Seit 2022: Enge Zusammenarbeit der ARGE ALP bei Monitoring und Austausch von Wolfsdaten

  • Auf Antrag Tirols: länderübergreifende genetische Datenbank für große Beutegreifer in konkreter Umsetzung
  • Neu: Künftig auch Informationsaustausch zum Bären im Alpenraum
  • Verlässliche Datengrundlage als Basis für abgestimmte Managementmaßnahmen

Vor vier Jahren legten die AgrarreferentInnen der Arbeitsgemeinschaft Alpenländer (ARGE ALP) in Innsbruck den Grundstein für ein länderübergreifendes Wolfsmanagement. Seither arbeiten die zehn Mitgliedsländer beim Monitoring und beim Austausch von Wolfsdaten im Alpenraum eng zusammen. Vor Kurzem trafen sich FachexpertInnen der ARGE-ALP-Mitgliedsländer sowie nationaler Koordinierungsstellen in Bregenz: Der Datenaustausch zum Wolfsmonitoring sowie zu Kennzahlen der Berglandwirtschaft wird fortgesetzt und weiter vertieft. Zudem soll – der Resolution aus dem Vorjahr folgend – künftig auch ein Datenaustausch zum Bären erfolgen. Dieser umfasst sowohl Informationen zur räumlichen Ausdehnung und Genetik als auch zu vom Bären verursachten Schäden.

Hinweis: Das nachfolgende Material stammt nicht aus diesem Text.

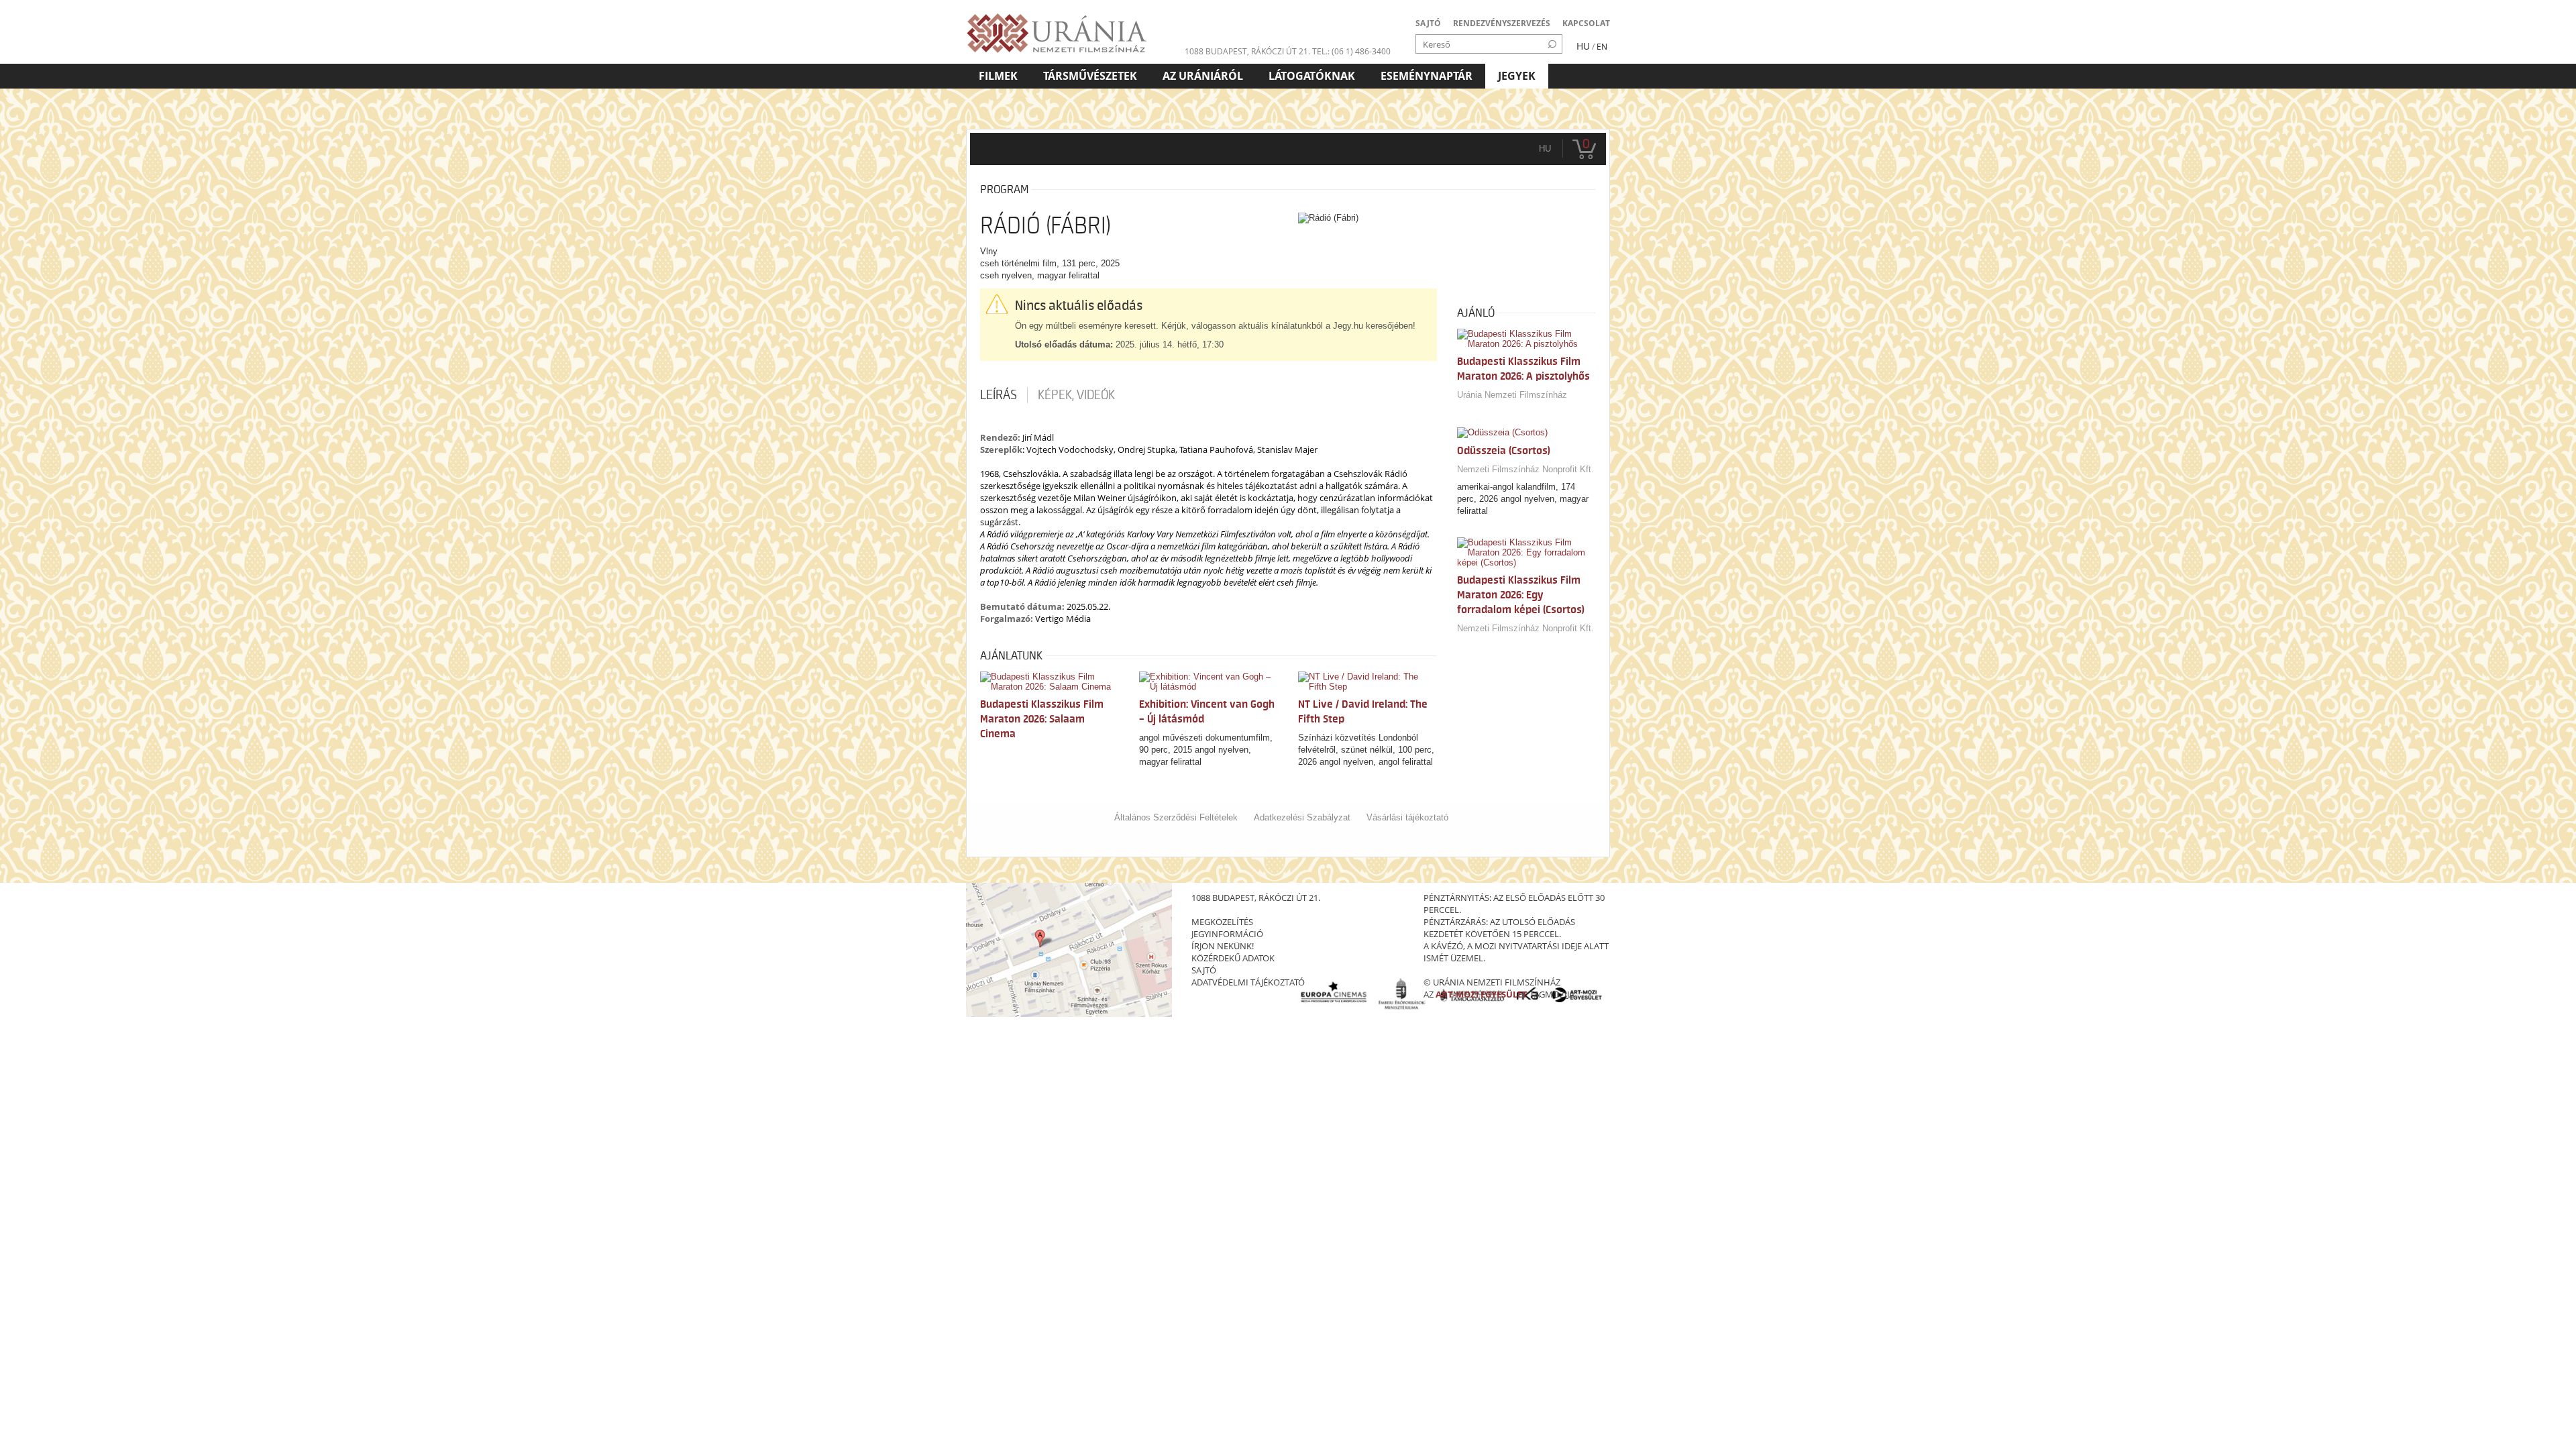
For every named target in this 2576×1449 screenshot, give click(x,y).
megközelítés (1222, 922)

„Der Wolf kennt – ebenso wie der Bär – keine Landesgrenzen. Deshalb darf auch das Management nicht dort enden. Wir brauchen eine gute Datengrundlage auf Landesebene, in ganz Österreich und im internationalen Austausch. Die Zusammenarbeit im Rahmen der ARGE ALP ist dabei eine zentrale Säule: Sie hilft uns, die Bestände großer Beutegreifer im Alpenraum besser zu erfassen und Maßnahmen abgestimmt umzusetzen“, betont Tirols Agrarreferent LHStv Josef Geisler und führt aus: „Unser gemeinsames Ziel ist ein abgestimmtes, grenzüberschreitendes Bestandsmanagement, das eine gezielte und nachvollziehbare Steuerung der Wolfspopulation ermöglicht und Konflikte langfristig reduziert.“

Auf Antrag Tirols wird derzeit an der technischen Umsetzung einer länderübergreifenden genetischen Datenbank für große Beutegreifer gearbeitet, die an eine bestehende slowenische Datenbank angebunden werden soll. Zusätzlich zu den bisherigen Monitoringdaten zum Wolf sollen künftig auch Informationen zu Bären zwischen den Mitgliedsländern ausgetauscht werden. Auf Initiative Tirols werden Monitoringdaten zu Wölfen und deren Auswirkungen auf die Almwirtschaft seit dem Jahr 2022 in Form eines gemeinsamen Berichts der ARGE-ALP-Mitglieder veröffentlicht. Dieser Bericht wird künftig um die Daten zu Bären ergänzt. Der Bericht für die Jahre 2024 und 2025 befindet sich derzeit unter Federführung des aktuellen Vorsitzlandes Vorarlberg in Ausarbeitung und wird voraussichtlich im Herbst 2026 veröffentlicht. Berichte der vergangenen Jahre finden sich auf der Website der ARGE ALP

Zur ARGE ALP

Neben Tirol gehören zur ARGE ALP die Länder Salzburg, Vorarlberg und Bayern, die italienischen Regionen Lombardei, Trentino und Südtirol sowie die Schweizer Kantone Tessin, Graubünden und St. Gallen. Die Gesamtbevölkerungszahl der ARGE ALP beläuft sich auf rund 26 Millionen Menschen. Im Rahmen des Bündnisses nehmen sich die Mitgliedsländer gemeinsam wichtigen grenzüberschreitenden Themen wie Verkehr, Berglandwirtschaft, Energie oder Klimaschutz an. Mehr Informationen zur ARGE ALP finden sich unter www.argealp.org.